Année B : samedi de la 30e semaine ordinaire (litbo30s.18)
Lc 14,1.7-11 ; Ph 1,18b-26 ; Ps 41,2-3.5 : mourir à soi-même, un gain ?
Je me réjouirai encore. Paul fait allusion à son empressement à annoncer Jésus. Il voit même la mort comme un gain. Dans l'évangile, Jésus a décrit ce gain et cette victoire comme celles d’une délivrance des triomphalismes vides, vides d’amour, vides de service, vides de compassion, vides de peuple (homélie de François, 29/6/18). Dans la même homélie aux nouveaux cardinaux, le pape ajoutait : nous sommes tous tentés de détruire l’autre pour grimper.
Nous cherchons souvent le centre plutôt que d’être des faisceaux qui laissent passer la lumière. Quelqu’un m’exprimait récemment : j’ai honte d’habiter avec mon moi. Nous désirons plus souvent être des employés désirant se faire remarquer par le patron pour obtenir une promotion plutôt que des ouvriers à la vigne.

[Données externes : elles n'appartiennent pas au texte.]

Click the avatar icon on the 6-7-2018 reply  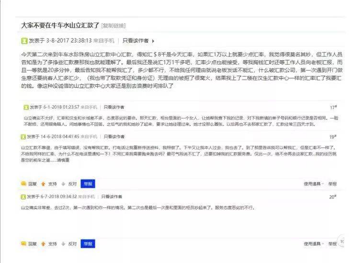23,197
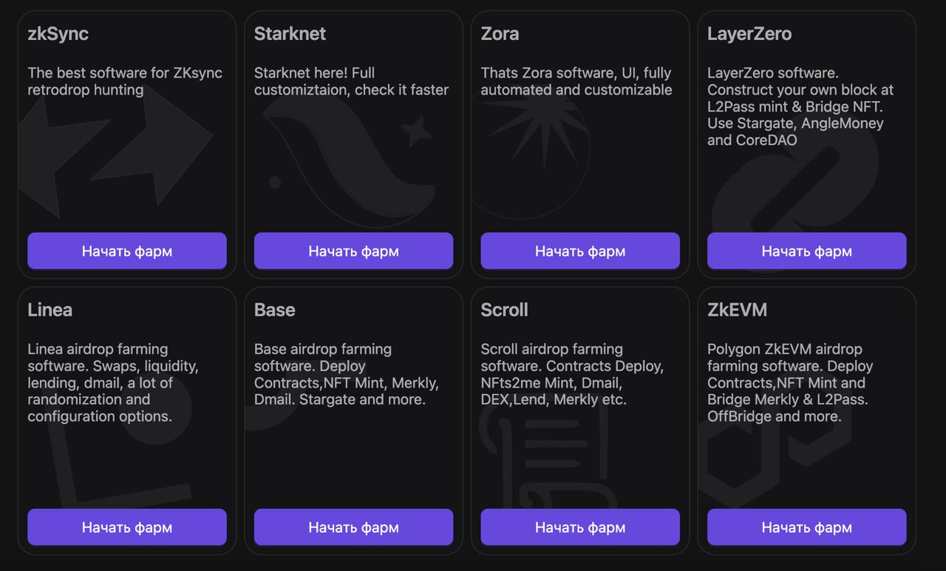Launch LayerZero farm with Начать фарм

click(806, 251)
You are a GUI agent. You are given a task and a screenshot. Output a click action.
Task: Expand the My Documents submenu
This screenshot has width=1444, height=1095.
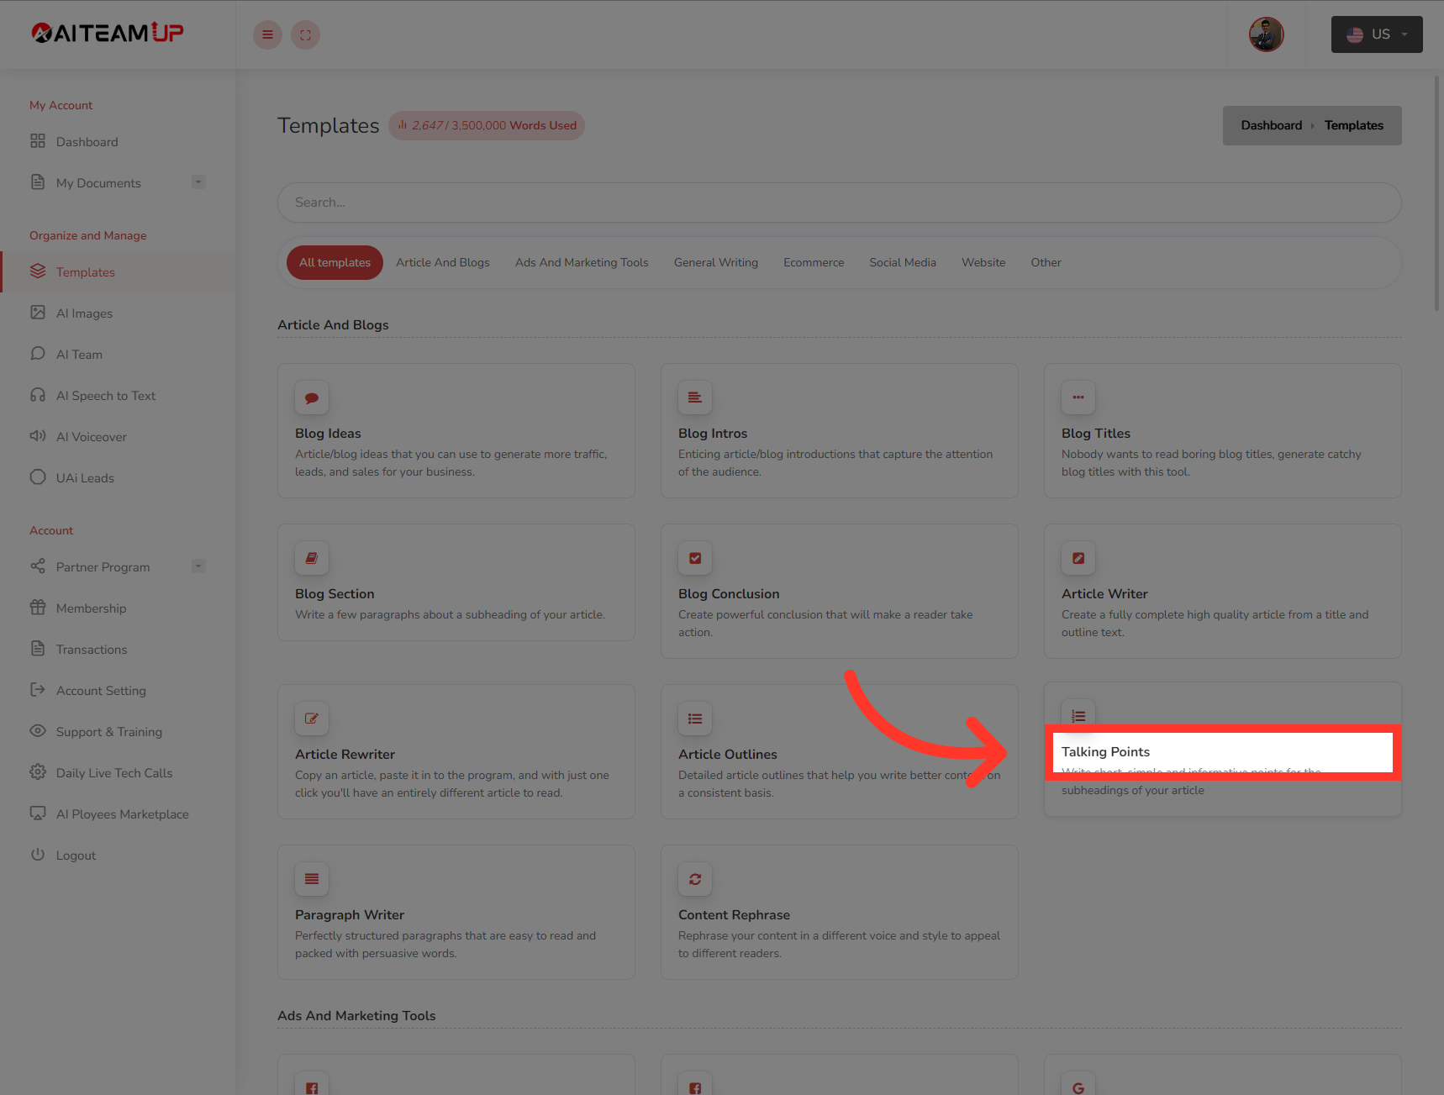[198, 182]
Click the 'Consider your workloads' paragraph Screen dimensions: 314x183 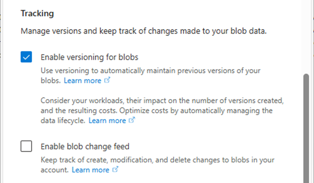click(164, 100)
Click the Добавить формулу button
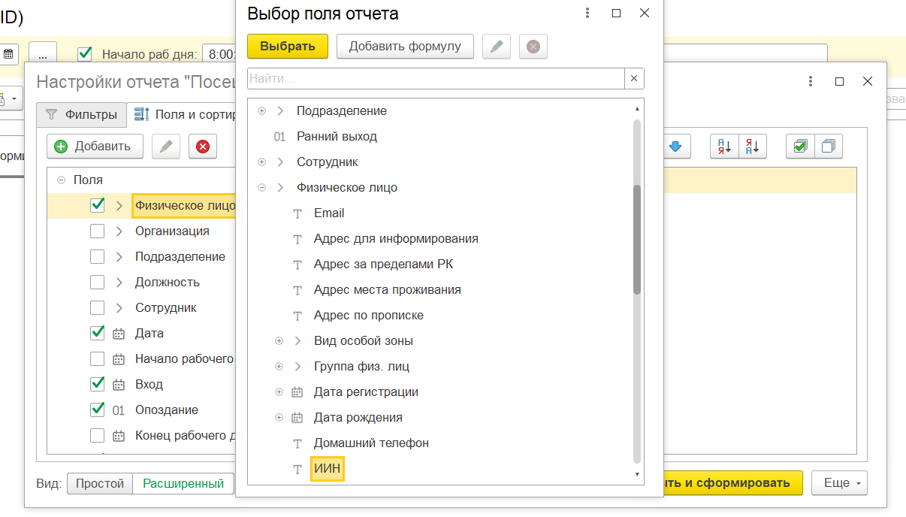This screenshot has width=906, height=517. coord(405,47)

Nous sommes, sans en faire notre priorité, des écrans qui n’aident pas à montrer comment Jésus a vécu. La finale de l’évangile nous dicte un chemin pour vivre comme Jésus, pour grimper sur la croix, la dernière place. Un chemin de victoire sur nos multiples désirs : grandeur, ambition personnelle, jalousie, et d’autres désirs encore.
En vivant ici, nous n’avons qu’un but : passer de ces multiples désirs au désir le plus profond, le vrai, celui qui nous permettra de hiérarchiser tout le reste. En nous, il ne doit pas y avoir deux amours. J’insiste et redis : il ne doit pas y avoir deux désirs. Reconnaissons-le, nous avons des dizaines de désirs, qui s’opposent, qui se font la guerre, qui se concurrencent. Mais dans le fond de nous-mêmes, nous n’avons qu’un seul véritable désir, celui de bien vivre notre appel à suivre Jésus. Ce désir, ce seul désir que Paul appelle un gain, n’est pas facile.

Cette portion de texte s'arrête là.